Bill Snyder
- Snyder, circa 1938

No. 25, 34
- Positions: Guard, tackle

Personal information
- Born: October 29, 1911 London, Ohio, U.S.
- Died: October 29, 1973 (aged 62) Dayton, Ohio, U.S.
- Listed height: 6 ft 2 in (1.88 m)
- Listed weight: 230 lb (104 kg)

Career information
- High school: London
- College: Ohio

Career history
- Boston Redskins (1934)*; Pittsburgh Pirates (1934–1935); Dayton Rosies (1936–1938); Dayton Bombers (1939);
- * Offseason or practice squad member only
- Stats at Pro Football Reference

= Bill Snyder (American football, born 1911) =

American football player (1911–)

William Howard Snyder (October 29, 1911 – October 29, 1973) was an American professional football player for the Pittsburgh Pirates of the National Football League (NFL). He played college football for the Ohio Bobcats.

==Early life==
William Howard Snyder was born on October 29, 1911, in London, Ohio. He attended London High School.

==College career==
Snyder enrolled at Ohio University to play college football for the Bobcats. He was on the freshmen team in 1930 and a "star" tackle on the varsity team from 1931 to 1933. He earned all-state honors each year he was on the varsity team. Snyder was also a team captain his senior year.

==Professional career==
In February 1934, Snyder signed with the Boston Redskins of the National Football League (NFL). He was released before the start of the season and signed by the Pittsburgh Pirates. He missed some time in October with a leg infection. His doctor said "The boy told me he'd been sick a couple of days and that he didn't want to report his illness lest his buddies think he was ducking a tough game. When he returned to his hotel he collapsed. Now he'll be out of action for several weeks." Snyder played in five games for the Pirates during the 1934 season as a guard/tackle. He appeared in seven games, starting three, in 1935 at guard.

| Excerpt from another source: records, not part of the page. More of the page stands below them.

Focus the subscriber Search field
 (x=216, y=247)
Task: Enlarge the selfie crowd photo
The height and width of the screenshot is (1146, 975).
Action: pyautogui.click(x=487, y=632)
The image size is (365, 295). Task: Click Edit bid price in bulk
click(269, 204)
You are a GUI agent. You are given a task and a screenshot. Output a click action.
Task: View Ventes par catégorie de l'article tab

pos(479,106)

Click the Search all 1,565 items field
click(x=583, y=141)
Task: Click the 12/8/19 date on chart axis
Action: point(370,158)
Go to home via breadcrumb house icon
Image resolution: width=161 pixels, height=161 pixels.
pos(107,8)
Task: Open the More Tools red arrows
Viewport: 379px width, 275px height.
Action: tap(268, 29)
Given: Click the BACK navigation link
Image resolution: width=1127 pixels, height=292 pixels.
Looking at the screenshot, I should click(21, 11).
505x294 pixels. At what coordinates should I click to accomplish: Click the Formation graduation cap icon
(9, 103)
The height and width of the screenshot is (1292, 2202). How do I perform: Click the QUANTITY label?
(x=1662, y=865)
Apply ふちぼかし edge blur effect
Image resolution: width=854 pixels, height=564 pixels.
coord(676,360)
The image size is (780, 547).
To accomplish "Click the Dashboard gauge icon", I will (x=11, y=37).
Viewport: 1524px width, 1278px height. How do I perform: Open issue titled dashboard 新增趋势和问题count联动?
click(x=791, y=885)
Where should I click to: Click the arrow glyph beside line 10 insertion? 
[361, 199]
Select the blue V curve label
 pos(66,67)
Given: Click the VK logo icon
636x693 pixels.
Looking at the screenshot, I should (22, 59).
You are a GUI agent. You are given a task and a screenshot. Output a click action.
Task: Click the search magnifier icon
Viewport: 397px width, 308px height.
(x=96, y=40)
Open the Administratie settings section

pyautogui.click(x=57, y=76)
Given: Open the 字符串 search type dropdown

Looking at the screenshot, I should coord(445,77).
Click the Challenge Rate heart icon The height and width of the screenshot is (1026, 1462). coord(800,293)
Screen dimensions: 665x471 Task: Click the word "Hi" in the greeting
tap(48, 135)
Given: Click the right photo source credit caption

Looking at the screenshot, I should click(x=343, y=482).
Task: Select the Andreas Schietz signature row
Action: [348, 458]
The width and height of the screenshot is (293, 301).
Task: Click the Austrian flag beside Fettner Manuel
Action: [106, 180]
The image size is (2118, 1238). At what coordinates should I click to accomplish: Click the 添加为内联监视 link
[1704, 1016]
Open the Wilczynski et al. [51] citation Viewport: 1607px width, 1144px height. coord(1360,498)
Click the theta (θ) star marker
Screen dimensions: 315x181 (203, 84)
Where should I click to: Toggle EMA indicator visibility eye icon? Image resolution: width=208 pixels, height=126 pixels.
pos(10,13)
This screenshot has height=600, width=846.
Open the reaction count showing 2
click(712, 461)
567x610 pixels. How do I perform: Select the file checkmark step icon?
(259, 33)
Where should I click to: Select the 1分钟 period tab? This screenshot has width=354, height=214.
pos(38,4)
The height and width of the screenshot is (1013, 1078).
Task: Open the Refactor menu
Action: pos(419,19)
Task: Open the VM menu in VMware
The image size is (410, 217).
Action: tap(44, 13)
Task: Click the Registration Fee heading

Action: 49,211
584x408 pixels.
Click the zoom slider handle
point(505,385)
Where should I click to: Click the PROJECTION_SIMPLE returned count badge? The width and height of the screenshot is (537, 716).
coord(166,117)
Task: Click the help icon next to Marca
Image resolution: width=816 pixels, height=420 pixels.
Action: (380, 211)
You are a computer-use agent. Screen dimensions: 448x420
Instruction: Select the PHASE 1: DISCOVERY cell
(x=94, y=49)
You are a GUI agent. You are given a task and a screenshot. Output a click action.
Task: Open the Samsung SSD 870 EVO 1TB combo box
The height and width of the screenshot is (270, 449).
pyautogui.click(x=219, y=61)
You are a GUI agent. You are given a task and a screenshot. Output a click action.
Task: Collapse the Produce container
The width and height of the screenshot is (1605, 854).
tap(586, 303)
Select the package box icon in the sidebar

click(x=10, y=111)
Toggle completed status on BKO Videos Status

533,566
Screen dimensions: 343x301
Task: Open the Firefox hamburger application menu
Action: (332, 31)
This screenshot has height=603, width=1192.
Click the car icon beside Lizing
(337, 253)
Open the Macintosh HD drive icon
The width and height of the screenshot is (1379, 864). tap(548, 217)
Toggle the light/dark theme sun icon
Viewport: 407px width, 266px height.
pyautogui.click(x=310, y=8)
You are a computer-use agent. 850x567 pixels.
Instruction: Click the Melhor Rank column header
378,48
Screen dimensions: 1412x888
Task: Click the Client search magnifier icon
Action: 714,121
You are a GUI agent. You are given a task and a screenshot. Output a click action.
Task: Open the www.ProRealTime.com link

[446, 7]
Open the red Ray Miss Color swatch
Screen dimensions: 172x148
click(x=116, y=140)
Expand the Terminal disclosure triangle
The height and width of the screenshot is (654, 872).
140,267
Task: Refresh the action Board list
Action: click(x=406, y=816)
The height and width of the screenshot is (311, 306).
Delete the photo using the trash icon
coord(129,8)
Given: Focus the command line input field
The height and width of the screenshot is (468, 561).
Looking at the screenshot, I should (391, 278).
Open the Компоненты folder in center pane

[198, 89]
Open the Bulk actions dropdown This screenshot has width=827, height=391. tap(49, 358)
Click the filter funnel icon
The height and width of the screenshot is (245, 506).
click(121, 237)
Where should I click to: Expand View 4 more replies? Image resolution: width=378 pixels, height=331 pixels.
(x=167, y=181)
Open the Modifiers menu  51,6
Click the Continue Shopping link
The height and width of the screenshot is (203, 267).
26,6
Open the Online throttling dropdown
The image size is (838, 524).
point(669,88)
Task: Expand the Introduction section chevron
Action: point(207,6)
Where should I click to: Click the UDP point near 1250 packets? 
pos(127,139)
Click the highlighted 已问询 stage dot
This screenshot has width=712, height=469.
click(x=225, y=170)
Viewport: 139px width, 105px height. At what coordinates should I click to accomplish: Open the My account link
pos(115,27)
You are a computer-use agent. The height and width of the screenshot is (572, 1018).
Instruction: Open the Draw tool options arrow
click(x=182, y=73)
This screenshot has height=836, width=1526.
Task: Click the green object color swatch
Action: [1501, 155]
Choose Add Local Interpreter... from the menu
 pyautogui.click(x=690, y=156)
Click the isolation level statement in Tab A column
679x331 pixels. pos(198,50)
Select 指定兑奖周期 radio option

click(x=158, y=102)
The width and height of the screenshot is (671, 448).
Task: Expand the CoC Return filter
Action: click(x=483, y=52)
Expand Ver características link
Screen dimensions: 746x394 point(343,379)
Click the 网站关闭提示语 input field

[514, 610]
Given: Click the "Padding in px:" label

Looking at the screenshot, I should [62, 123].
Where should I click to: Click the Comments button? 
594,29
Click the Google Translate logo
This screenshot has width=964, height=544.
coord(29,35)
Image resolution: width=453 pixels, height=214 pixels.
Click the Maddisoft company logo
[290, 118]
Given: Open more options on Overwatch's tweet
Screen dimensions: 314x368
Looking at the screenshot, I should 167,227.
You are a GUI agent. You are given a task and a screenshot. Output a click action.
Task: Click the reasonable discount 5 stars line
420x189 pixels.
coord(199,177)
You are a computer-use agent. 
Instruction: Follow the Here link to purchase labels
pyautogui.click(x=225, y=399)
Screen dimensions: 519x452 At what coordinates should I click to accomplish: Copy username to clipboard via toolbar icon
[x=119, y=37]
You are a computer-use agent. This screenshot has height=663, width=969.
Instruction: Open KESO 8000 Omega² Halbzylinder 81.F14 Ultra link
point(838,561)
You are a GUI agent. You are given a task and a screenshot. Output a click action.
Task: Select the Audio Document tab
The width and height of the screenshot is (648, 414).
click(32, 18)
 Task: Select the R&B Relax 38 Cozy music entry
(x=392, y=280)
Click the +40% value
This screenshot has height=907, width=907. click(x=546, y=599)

Snyder played for the Dayton Rosies of the Midwest Football League from 1936 to 1938. He played in all six league games, starting five, for the Rosies during the 1936 season. In December 1936, he was described as the team's "outstanding lineman all season". Snyder appeared in all eight games, starting five, in 1937 as a tackle, guard, and center. The Dayton Herald called him the team's "mainspring" during the 1937 season. He played in five games, starting one, for the Rosies in 1938 at tackle.

Snyder played in all seven league games, starting four, for the Dayton Bombers of the American Professional Football Association in 1939.